(Stored records)
————
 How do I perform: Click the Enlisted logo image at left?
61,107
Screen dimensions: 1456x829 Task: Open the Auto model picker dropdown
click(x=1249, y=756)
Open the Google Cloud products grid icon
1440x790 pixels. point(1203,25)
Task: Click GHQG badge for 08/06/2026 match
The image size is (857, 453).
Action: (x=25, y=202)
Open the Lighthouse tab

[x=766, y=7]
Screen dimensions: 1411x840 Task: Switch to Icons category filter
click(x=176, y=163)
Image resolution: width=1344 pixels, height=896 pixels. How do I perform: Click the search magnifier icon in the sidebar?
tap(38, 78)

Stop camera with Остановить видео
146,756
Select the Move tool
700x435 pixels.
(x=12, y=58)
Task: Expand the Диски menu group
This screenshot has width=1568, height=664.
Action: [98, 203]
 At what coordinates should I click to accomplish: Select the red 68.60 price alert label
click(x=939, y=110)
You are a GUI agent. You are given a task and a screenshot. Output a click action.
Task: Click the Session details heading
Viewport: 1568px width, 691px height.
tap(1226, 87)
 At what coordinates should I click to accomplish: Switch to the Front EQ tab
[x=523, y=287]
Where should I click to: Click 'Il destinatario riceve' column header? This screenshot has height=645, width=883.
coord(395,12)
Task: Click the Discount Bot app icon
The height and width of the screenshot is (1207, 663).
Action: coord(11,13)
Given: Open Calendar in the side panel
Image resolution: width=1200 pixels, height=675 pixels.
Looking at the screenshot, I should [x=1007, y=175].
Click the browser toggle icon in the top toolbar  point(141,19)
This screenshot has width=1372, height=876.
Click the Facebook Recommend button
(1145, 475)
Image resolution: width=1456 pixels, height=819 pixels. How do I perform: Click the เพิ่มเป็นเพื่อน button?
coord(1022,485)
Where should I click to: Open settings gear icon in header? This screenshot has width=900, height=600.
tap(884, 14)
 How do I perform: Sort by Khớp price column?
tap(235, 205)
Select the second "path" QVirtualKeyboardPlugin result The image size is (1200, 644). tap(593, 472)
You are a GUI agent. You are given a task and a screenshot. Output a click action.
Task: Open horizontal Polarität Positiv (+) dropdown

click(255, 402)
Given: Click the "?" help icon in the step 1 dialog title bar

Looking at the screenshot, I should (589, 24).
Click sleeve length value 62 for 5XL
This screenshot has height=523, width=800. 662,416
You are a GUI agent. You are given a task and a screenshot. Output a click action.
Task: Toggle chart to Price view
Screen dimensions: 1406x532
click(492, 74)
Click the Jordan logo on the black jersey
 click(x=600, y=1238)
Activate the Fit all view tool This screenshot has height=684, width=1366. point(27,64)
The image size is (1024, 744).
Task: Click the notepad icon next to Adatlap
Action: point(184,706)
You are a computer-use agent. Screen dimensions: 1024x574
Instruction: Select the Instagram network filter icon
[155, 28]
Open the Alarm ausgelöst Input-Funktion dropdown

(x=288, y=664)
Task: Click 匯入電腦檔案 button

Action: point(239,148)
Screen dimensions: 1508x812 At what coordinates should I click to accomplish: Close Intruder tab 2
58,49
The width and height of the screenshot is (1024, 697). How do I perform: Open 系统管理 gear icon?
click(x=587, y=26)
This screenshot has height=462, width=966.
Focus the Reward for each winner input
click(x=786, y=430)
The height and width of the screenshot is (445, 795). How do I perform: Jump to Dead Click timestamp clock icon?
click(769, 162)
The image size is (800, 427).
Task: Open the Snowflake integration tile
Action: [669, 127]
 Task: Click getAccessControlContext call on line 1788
————
_What the task requires_: Convert the records into a numbered list, one line per item with blank lines dropped, starting at the line containing "Screen dimensions: 1411x840" and ending with the line containing "Action: [98, 203]". Include only those lines.

_Written solution_:
1. Screen dimensions: 1411x840 Task: Switch to Icons category filter
2. click(x=176, y=163)
3. Image resolution: width=1344 pixels, height=896 pixels. How do I perform: Click the search magnifier icon in the sidebar?
4. tap(38, 78)
5. Stop camera with Остановить видео
6. 146,756
7. Select the Move tool
8. 700x435 pixels.
9. (x=12, y=58)
10. Task: Expand the Диски menu group
11. This screenshot has width=1568, height=664.
12. Action: [98, 203]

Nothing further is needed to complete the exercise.